# Festival of Hunting



## GSD Woman (15 July 2019)

I read the article on the Festival of Hunting and it sounds like something I would love to see.  I mean really love to see, boarding my animals, getting on an international flight and driving on the other side of the road like to see.  Is the Festival an annual event?


----------



## Shay (15 July 2019)

It is. More or less the same time each year.  I'm not sure it is worth a transatlantic visit all on its own - but it is good.  The only thing you don't get at a county show is the hunt relay - it is really loads of fun - search you tube for them.
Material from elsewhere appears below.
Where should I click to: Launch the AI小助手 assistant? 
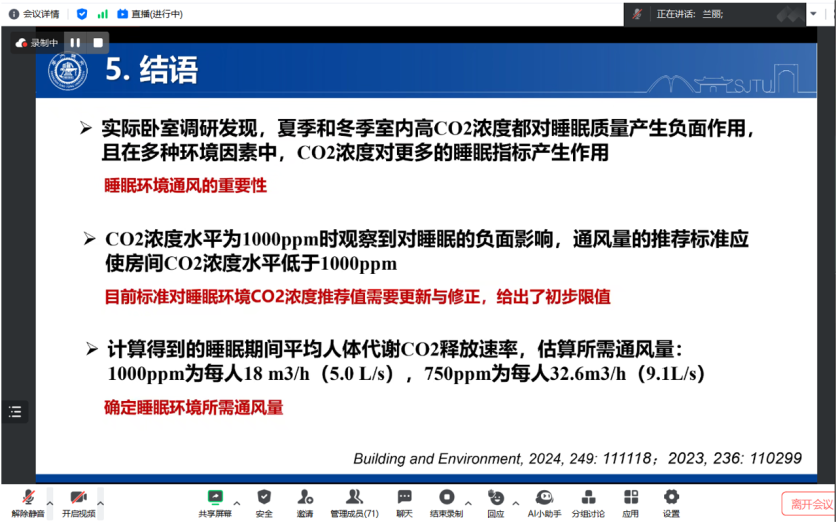pos(544,500)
Massive highlight.  You'll get similar horse classes at any county show and hounds also show at most county shows.  The shopping isn't that extensive - but improving.

If you really want to travel internationally for this then match your times and intinerary so you can catch at leact one other county show (they are more or less every weekend this time of year) and see the wider range of livestock etc, and watch a hound parade so you can get in the arena with the hounds.  (They don't parade at the festival becuase.. how would you choose?!) You might be able to combine your trip with the Hickstead Derby or the Logines Festival.  Or a 3* CIC.  Loads of options if you really want to do this!


----------



## Clodagh (16 July 2019)

Festival of Hunting is close (timewise) to the Game Fair.  .
It was better when it was also the East of England show, there was more there, IMO.


----------



## Happy Hunter (13 August 2019)

Whilst you are over (or if you are Eventing inclined) - A little trip to the Cotswolds would be reccommended with Barbury Horse Trials having an inter hunt relay as well as excellent weekend of Eventing to watch all from the comfort of the bar


----------